Task
Of the entries below, return exactly those lines that fall between the one containing "Instruction: Click the" and the one containing "Given: Click the Monthly", the two end lines included.

[Available data Boundary: Start]

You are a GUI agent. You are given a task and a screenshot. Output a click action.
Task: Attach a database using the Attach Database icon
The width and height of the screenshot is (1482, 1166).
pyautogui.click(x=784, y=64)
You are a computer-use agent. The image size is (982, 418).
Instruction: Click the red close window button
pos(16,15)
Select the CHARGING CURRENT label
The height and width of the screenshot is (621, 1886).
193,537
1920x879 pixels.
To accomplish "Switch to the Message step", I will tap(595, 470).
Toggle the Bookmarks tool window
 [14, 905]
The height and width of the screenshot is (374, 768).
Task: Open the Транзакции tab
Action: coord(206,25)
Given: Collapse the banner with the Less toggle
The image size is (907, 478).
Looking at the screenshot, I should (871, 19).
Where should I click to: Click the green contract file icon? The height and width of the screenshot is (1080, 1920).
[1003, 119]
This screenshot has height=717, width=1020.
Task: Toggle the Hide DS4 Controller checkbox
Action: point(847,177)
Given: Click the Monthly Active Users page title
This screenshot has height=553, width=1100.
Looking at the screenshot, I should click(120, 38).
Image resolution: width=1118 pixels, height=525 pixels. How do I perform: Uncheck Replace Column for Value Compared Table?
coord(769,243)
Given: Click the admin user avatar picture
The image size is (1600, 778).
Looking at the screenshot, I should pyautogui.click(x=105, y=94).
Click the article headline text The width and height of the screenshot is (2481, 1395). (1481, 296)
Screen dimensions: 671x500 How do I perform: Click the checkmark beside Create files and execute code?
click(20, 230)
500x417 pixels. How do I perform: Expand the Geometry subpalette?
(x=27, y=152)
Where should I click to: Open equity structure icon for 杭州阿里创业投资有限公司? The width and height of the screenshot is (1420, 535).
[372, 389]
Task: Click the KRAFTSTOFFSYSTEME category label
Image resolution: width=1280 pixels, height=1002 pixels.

[Available data Boundary: End]

Response to this exercise
Instruction: Click the red close window button
pos(16,15)
Select the CHARGING CURRENT label
The height and width of the screenshot is (621, 1886).
193,537
1920x879 pixels.
To accomplish "Switch to the Message step", I will tap(595, 470).
Toggle the Bookmarks tool window
 [14, 905]
The height and width of the screenshot is (374, 768).
Task: Open the Транзакции tab
Action: coord(206,25)
Given: Collapse the banner with the Less toggle
The image size is (907, 478).
Looking at the screenshot, I should (871, 19).
Where should I click to: Click the green contract file icon? The height and width of the screenshot is (1080, 1920).
[1003, 119]
This screenshot has height=717, width=1020.
Task: Toggle the Hide DS4 Controller checkbox
Action: point(847,177)
Given: Click the Monthly Active Users page title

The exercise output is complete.